Once you find the line with "Where should I click to: Toggle" in the entries below, return exactly every line from it through the line with "Click the blue 5 link below banner".

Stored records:

··········

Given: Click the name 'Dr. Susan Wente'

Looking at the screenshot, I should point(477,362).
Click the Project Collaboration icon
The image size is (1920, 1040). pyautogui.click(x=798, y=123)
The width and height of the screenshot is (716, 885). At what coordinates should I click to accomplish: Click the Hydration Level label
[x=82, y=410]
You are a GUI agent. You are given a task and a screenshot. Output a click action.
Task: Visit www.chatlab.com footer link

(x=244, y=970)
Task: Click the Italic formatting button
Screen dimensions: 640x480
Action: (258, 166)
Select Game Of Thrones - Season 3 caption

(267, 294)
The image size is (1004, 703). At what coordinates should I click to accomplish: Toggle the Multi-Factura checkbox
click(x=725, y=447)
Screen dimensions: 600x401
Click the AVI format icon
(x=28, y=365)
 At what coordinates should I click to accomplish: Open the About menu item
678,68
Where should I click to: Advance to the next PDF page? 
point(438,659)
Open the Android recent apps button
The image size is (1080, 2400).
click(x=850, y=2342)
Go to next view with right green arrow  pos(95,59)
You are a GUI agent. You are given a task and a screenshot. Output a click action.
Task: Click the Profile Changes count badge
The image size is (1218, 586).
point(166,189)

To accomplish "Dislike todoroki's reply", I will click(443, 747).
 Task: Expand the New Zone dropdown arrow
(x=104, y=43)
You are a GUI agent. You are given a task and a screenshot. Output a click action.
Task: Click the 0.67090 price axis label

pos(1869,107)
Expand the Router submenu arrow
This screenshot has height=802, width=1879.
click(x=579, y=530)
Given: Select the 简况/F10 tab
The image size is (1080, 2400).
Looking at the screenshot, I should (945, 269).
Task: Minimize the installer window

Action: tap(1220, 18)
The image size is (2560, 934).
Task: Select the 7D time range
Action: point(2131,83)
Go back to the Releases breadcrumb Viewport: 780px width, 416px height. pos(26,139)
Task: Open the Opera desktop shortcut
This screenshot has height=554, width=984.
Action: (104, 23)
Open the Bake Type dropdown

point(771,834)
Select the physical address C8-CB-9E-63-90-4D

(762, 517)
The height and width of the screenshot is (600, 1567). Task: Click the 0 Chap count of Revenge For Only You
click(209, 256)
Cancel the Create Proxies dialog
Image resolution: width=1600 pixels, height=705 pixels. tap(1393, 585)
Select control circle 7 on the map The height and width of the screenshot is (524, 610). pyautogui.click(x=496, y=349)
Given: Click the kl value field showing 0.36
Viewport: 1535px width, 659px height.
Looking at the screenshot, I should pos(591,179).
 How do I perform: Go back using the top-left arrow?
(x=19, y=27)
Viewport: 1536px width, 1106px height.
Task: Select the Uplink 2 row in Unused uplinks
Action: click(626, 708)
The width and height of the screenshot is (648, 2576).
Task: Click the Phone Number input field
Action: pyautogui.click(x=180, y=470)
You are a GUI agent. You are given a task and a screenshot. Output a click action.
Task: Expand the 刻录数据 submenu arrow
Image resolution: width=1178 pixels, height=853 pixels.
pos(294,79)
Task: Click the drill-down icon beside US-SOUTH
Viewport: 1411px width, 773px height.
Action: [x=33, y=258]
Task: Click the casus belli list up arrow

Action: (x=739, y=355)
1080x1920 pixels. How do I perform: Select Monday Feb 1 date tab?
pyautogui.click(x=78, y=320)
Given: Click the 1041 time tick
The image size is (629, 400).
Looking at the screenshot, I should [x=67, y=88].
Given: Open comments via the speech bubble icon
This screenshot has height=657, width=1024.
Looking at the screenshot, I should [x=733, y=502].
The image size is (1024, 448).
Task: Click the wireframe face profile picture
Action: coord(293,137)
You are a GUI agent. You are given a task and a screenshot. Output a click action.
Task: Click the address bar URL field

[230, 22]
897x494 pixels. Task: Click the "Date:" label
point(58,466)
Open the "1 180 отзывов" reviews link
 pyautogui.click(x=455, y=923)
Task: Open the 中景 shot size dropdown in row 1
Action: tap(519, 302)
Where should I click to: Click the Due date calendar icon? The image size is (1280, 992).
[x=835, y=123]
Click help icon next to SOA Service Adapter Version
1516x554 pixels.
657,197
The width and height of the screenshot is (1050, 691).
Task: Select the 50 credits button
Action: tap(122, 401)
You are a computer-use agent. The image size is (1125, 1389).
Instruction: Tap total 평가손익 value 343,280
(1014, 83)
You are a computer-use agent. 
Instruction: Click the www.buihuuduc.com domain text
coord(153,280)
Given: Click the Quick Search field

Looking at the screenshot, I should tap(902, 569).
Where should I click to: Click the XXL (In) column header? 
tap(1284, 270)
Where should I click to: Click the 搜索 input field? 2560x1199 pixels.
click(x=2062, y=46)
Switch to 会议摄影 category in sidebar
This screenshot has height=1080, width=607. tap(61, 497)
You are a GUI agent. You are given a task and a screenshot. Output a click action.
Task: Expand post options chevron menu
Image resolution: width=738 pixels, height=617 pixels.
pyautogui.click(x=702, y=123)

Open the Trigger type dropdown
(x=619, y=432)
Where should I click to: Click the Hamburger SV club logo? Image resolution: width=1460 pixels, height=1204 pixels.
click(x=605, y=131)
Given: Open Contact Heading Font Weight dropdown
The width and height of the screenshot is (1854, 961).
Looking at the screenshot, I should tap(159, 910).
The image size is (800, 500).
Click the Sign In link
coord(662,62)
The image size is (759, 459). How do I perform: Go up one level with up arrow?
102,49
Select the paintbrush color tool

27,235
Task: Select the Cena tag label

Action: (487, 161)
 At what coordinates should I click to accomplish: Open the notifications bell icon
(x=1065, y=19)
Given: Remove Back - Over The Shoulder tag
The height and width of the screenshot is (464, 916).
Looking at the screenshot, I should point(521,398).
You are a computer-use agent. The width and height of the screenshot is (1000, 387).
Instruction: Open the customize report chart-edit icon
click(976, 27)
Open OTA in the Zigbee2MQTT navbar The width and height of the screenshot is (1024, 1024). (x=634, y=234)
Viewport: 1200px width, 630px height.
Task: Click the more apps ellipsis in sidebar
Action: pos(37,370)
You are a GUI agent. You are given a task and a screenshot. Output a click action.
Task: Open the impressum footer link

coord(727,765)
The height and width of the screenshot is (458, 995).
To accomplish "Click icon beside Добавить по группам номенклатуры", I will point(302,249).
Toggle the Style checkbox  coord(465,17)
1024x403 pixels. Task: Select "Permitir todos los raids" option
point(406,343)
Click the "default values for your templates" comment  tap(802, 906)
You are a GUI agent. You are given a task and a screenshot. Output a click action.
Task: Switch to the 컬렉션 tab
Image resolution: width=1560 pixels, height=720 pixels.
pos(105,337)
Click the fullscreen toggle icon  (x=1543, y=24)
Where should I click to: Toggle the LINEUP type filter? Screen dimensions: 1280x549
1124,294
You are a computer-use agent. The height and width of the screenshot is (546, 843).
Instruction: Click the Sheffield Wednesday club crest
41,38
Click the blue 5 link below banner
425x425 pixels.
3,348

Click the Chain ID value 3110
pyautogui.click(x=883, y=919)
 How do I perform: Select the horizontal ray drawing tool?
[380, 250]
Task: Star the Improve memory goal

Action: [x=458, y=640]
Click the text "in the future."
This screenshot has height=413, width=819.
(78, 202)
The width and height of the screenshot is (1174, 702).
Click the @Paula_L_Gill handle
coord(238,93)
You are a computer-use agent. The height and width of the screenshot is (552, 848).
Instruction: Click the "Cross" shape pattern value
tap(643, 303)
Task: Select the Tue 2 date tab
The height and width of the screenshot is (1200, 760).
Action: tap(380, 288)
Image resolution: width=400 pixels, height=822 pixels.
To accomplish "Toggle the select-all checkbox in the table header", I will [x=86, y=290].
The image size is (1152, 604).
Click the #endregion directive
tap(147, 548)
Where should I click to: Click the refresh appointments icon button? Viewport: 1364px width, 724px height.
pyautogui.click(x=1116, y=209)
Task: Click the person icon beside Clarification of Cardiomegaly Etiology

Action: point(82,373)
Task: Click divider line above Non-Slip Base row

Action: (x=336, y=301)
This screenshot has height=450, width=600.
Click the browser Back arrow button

··········

Answer for the task:
Where should I click to: Toggle the LINEUP type filter? Screen dimensions: 1280x549
1124,294
You are a computer-use agent. The height and width of the screenshot is (546, 843).
Instruction: Click the Sheffield Wednesday club crest
41,38
Click the blue 5 link below banner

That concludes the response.